Provided passage ::

|---|

Do we need a bitmasking opcode? 23.3% of AAVE V4 Core bytecode is bitmasking

An astonishing amount of all deployed Ethereum bytecode is used for bitmasking. WETH9 is 32.9% bitmasking. The recently deployed AAVE V4 Core uses 23.3% of its bytecode for bitmasking. Working from the zellic dataset of all unique ethereum contract bytecode collected in 2025, one pattern for bit masking out a 20-byte addresses is responsible for 8.16% of all bytecode on ethereum. Adding next the next three most common bitmasking patterns bring the total up to 10.4% of all bytecode. Newer versions of the solidity compiler often interleave bitmasking in with other instructions, which means to actually track bit masking requires static analysis of each contract. However, I believe that the end total is probably somewhere between 12% to 20% of all unique contract bytecode.

Visualization of a portion of AAVE V4 core bytecode. Bit masking operations marked in red. 23.3% bitmasking:

Why is bitmasking such a huge part of EVM deployed bytecode? It’s because the stack is made up of 256 byte values, and when loading types that are smaller than that onto the stack, the high bits need to be cleared after loading. This applies to packed data from storage or memory, and to untrusted data from calldata. Contracts that do a lot of address use get hit hard (which is most contracts), as well as contracts that optimize their storage use (which is most contracts by prominent teams.)

Visualization of a portion of USDC bytecode. 14.7% bitmasking:

The two common approaches to bit masking are other sides of the tradeoff between of smart contract size vs runtime gas usage.

The most gas efficient approach is to just PUSH the bitmask, then AND. For a boolean, this fine, 3 bytes, 6 gas. The most common mask bytecode used, 0x73ffffffffffffffffffffffffffffffffffffffff16 masks an address, and is 22 bytes long, 6 gas. Sometimes when using packed data from storage, a full 32 bytes will be pushed, for 34 bytes, 6 gas.

The storage efficient approach is to compute the mask by shifting a bit and then doing a subtraction by 1 to turn all the lower bits on. This results in any number of right aligned bits for a fixed cost. This pattern looks like PUSH1 1, PUSH1 1, PUSH1 160, SHL, SUB, AND. This makes an address (or any other right aligned mask) be 9 bytes long and take 18 gas.

As said before, Solidity may spread these opcodes out and interleave them with other operations.

Visualization of a portion of an early deployed Morpho Blue contract, using the high gas, low space bitmasking, and not much storage packing. 6.3% masking bytes:

If we wanted to improve this, what could we do?

  1. The absolute silliest thing would be to add a MASKADDRESS opcode that the keeps the rightmost 20-bytes of the stack. This would create the biggest savings, since address masking is both the most common masking, and one of the largest in terms of bytes, and would turn it into 1 byte, 3 gas.
  2. We could add MASKBITS opcode that takes immediate values, in EIP-8024 style. This would turn address masking into 2 bytes, 3 gas, but also work for other sizes of right aligned bytes (for example, 128 bit numbers). Immediate values certainly increase the effort of working with bytecode, but if EIP-8024 was already in place, this would share code.

|---|

Dataset excerpts ::
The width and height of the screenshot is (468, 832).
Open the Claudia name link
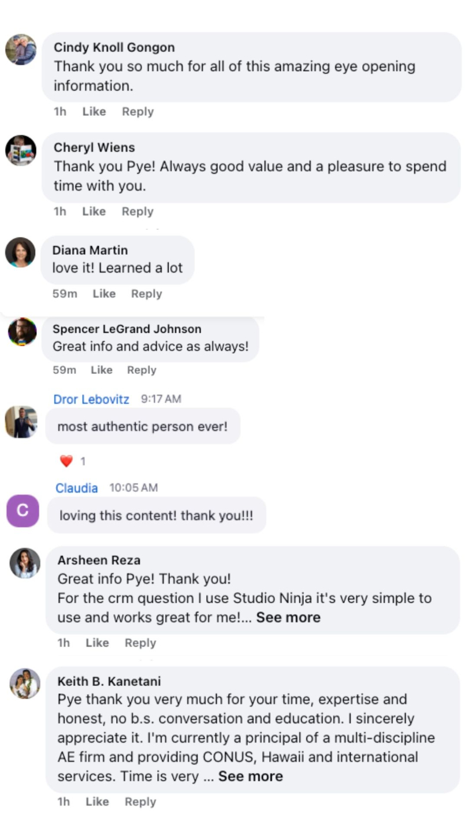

|---|

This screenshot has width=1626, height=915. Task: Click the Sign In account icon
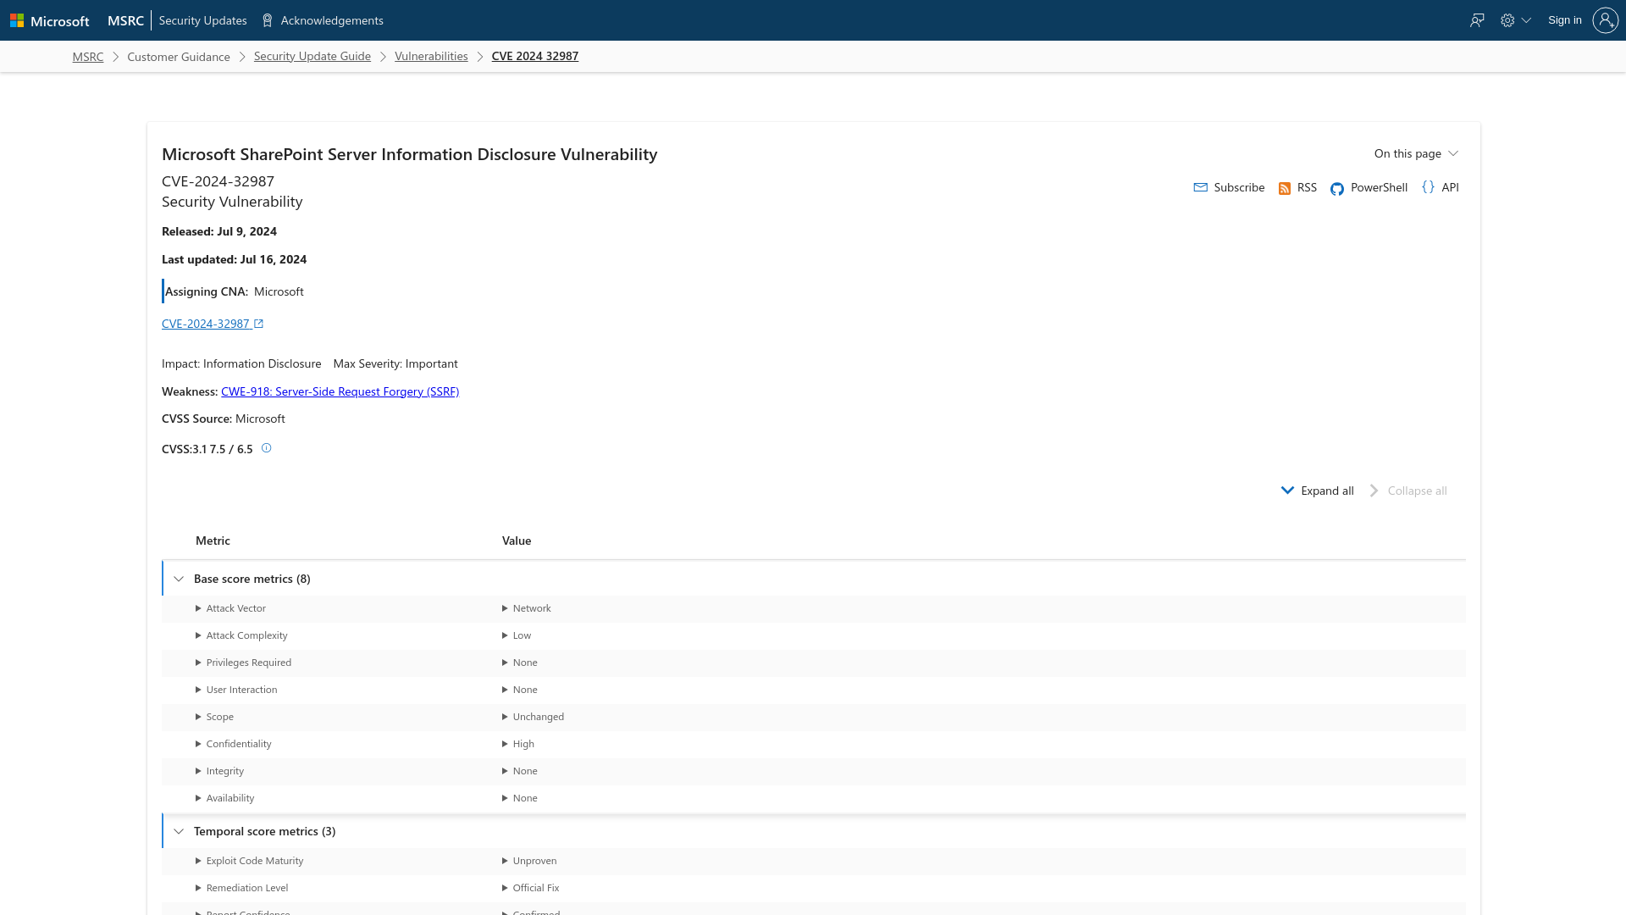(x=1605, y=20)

|---|

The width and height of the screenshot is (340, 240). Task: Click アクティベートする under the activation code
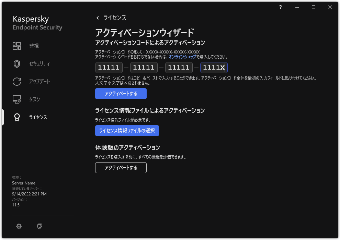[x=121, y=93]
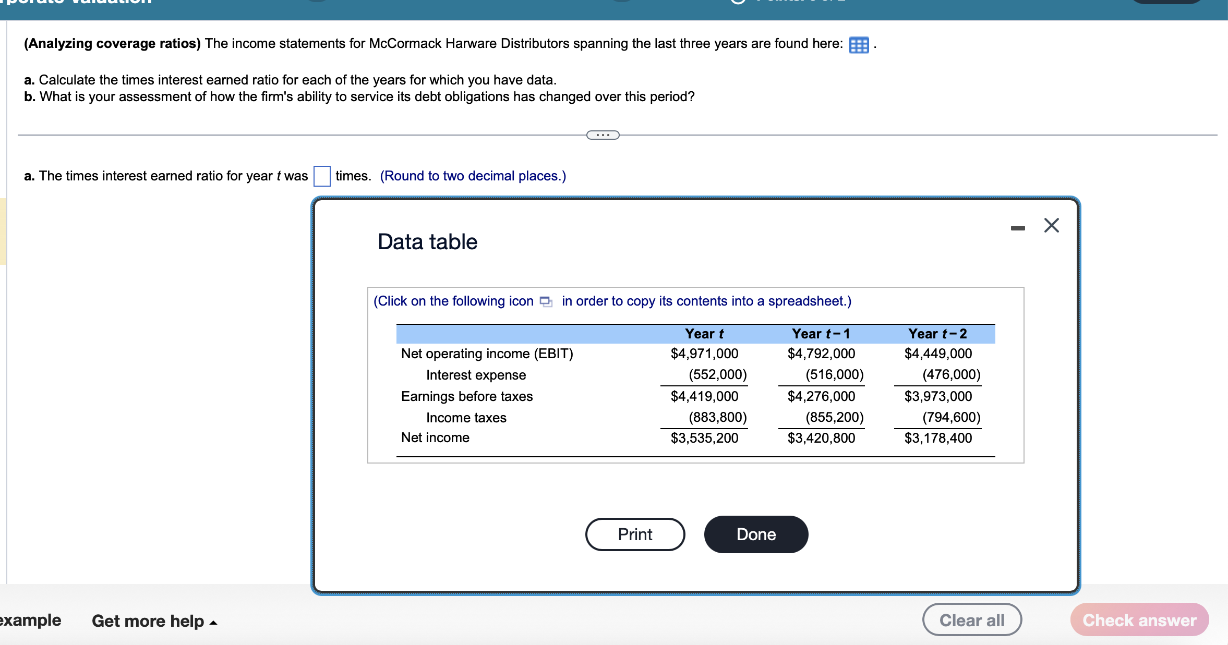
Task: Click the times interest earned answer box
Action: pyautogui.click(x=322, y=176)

|---|

Set task 1 :: Transcribe everything in the bitmasking post from "Do we need a" down to "unique contract bytecode.".
Set task 2 :: Rewrite the paragraph of the bitmasking post that opens with "The storage efficient approach" as a short bulleted list, keeping its main facts.

Exercise solution 1 ::
Do we need a bitmasking opcode? 23.3% of AAVE V4 Core bytecode is bitmasking

An astonishing amount of all deployed Ethereum bytecode is used for bitmasking. WETH9 is 32.9% bitmasking. The recently deployed AAVE V4 Core uses 23.3% of its bytecode for bitmasking. Working from the zellic dataset of all unique ethereum contract bytecode collected in 2025, one pattern for bit masking out a 20-byte addresses is responsible for 8.16% of all bytecode on ethereum. Adding next the next three most common bitmasking patterns bring the total up to 10.4% of all bytecode. Newer versions of the solidity compiler often interleave bitmasking in with other instructions, which means to actually track bit masking requires static analysis of each contract. However, I believe that the end total is probably somewhere between 12% to 20% of all unique contract bytecode.

Exercise solution 2 ::
- The mask is computed by shifting a bit, then subtracting 1 so that all the lower bits are on.
- Any number of right-aligned bits costs the same fixed amount.
- The sequence is PUSH1 1, PUSH1 1, PUSH1 160, SHL, SUB, AND.
- An address mask, or any other right-aligned mask, takes 9 bytes and 18 gas.